Your instructions:
Set down each entry below exactly as it stands.

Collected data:
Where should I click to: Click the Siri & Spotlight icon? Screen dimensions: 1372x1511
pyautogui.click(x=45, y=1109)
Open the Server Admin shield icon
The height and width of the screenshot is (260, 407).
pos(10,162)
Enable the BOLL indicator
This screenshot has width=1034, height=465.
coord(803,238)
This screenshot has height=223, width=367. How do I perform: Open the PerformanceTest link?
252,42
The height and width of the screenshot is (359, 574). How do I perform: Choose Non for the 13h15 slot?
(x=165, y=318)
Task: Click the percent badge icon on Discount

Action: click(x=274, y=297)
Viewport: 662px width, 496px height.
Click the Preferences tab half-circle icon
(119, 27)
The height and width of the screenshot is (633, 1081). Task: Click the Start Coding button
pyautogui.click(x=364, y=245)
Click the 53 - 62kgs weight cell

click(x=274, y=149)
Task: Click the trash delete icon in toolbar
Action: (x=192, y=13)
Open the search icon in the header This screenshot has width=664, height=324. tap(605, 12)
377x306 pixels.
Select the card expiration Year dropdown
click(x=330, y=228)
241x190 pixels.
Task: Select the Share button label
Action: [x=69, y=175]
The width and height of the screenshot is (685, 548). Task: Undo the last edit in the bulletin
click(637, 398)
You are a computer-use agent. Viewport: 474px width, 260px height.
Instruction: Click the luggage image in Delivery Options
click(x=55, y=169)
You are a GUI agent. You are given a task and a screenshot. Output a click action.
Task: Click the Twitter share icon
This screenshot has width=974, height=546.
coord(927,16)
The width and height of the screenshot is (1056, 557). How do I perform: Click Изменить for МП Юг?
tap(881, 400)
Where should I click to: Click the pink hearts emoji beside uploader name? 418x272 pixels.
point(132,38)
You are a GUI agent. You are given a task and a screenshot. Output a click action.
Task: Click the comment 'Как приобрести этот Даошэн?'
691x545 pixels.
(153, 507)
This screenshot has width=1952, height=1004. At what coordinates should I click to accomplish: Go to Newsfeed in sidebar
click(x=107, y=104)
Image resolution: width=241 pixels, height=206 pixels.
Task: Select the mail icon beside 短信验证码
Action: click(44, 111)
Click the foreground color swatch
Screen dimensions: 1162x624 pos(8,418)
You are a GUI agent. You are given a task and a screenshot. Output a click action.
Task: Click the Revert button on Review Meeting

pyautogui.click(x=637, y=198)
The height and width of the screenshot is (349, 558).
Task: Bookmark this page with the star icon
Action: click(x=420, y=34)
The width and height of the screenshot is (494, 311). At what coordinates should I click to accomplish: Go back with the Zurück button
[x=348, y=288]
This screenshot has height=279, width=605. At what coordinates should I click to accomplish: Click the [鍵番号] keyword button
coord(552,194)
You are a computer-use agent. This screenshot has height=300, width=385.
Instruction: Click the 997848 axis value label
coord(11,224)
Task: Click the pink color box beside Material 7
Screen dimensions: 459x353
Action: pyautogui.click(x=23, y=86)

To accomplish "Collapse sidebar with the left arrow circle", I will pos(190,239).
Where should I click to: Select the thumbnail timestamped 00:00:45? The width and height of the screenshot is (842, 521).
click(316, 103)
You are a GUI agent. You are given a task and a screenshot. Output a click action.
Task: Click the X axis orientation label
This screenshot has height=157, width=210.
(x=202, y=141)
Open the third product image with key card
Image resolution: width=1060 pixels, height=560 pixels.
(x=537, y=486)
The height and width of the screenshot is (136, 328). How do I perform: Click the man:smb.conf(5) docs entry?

Solution for this task:
Where should I click to: Click the Siri & Spotlight icon? Screen dimensions: 1372x1511
pyautogui.click(x=45, y=1109)
Open the Server Admin shield icon
The height and width of the screenshot is (260, 407).
pos(10,162)
Enable the BOLL indicator
This screenshot has width=1034, height=465.
coord(803,238)
This screenshot has height=223, width=367. How do I perform: Open the PerformanceTest link?
252,42
The height and width of the screenshot is (359, 574). How do I perform: Choose Non for the 13h15 slot?
(x=165, y=318)
Task: Click the percent badge icon on Discount

Action: click(x=274, y=297)
Viewport: 662px width, 496px height.
Click the Preferences tab half-circle icon
(119, 27)
The height and width of the screenshot is (633, 1081). Task: Click the Start Coding button
pyautogui.click(x=364, y=245)
Click the 53 - 62kgs weight cell

click(x=274, y=149)
Task: Click the trash delete icon in toolbar
Action: (x=192, y=13)
Open the search icon in the header This screenshot has width=664, height=324. tap(605, 12)
377x306 pixels.
Select the card expiration Year dropdown
click(x=330, y=228)
241x190 pixels.
Task: Select the Share button label
Action: [x=69, y=175]
The width and height of the screenshot is (685, 548). Task: Undo the last edit in the bulletin
click(637, 398)
You are a computer-use agent. Viewport: 474px width, 260px height.
Instruction: Click the luggage image in Delivery Options
click(x=55, y=169)
You are a GUI agent. You are given a task and a screenshot. Output a click action.
Task: Click the Twitter share icon
This screenshot has width=974, height=546.
coord(927,16)
The width and height of the screenshot is (1056, 557). How do I perform: Click Изменить for МП Юг?
tap(881, 400)
Where should I click to: Click the pink hearts emoji beside uploader name? 418x272 pixels.
point(132,38)
You are a GUI agent. You are given a task and a screenshot. Output a click action.
Task: Click the comment 'Как приобрести этот Даошэн?'
691x545 pixels.
(153, 507)
This screenshot has width=1952, height=1004. At what coordinates should I click to accomplish: Go to Newsfeed in sidebar
click(x=107, y=104)
Image resolution: width=241 pixels, height=206 pixels.
Task: Select the mail icon beside 短信验证码
Action: click(44, 111)
Click the foreground color swatch
Screen dimensions: 1162x624 pos(8,418)
You are a GUI agent. You are given a task and a screenshot. Output a click action.
Task: Click the Revert button on Review Meeting

pyautogui.click(x=637, y=198)
The height and width of the screenshot is (349, 558).
Task: Bookmark this page with the star icon
Action: click(x=420, y=34)
The width and height of the screenshot is (494, 311). At what coordinates should I click to accomplish: Go back with the Zurück button
[x=348, y=288]
This screenshot has height=279, width=605. At what coordinates should I click to accomplish: Click the [鍵番号] keyword button
coord(552,194)
You are a computer-use agent. This screenshot has height=300, width=385.
Instruction: Click the 997848 axis value label
coord(11,224)
Task: Click the pink color box beside Material 7
Screen dimensions: 459x353
Action: pyautogui.click(x=23, y=86)

To accomplish "Collapse sidebar with the left arrow circle", I will pos(190,239).
Where should I click to: Select the thumbnail timestamped 00:00:45? The width and height of the screenshot is (842, 521).
click(316, 103)
You are a GUI agent. You are given a task and a screenshot. Output a click action.
Task: Click the X axis orientation label
This screenshot has height=157, width=210.
(x=202, y=141)
Open the third product image with key card
Image resolution: width=1060 pixels, height=560 pixels.
(x=537, y=486)
The height and width of the screenshot is (136, 328). How do I perform: Click the man:smb.conf(5) docs entry?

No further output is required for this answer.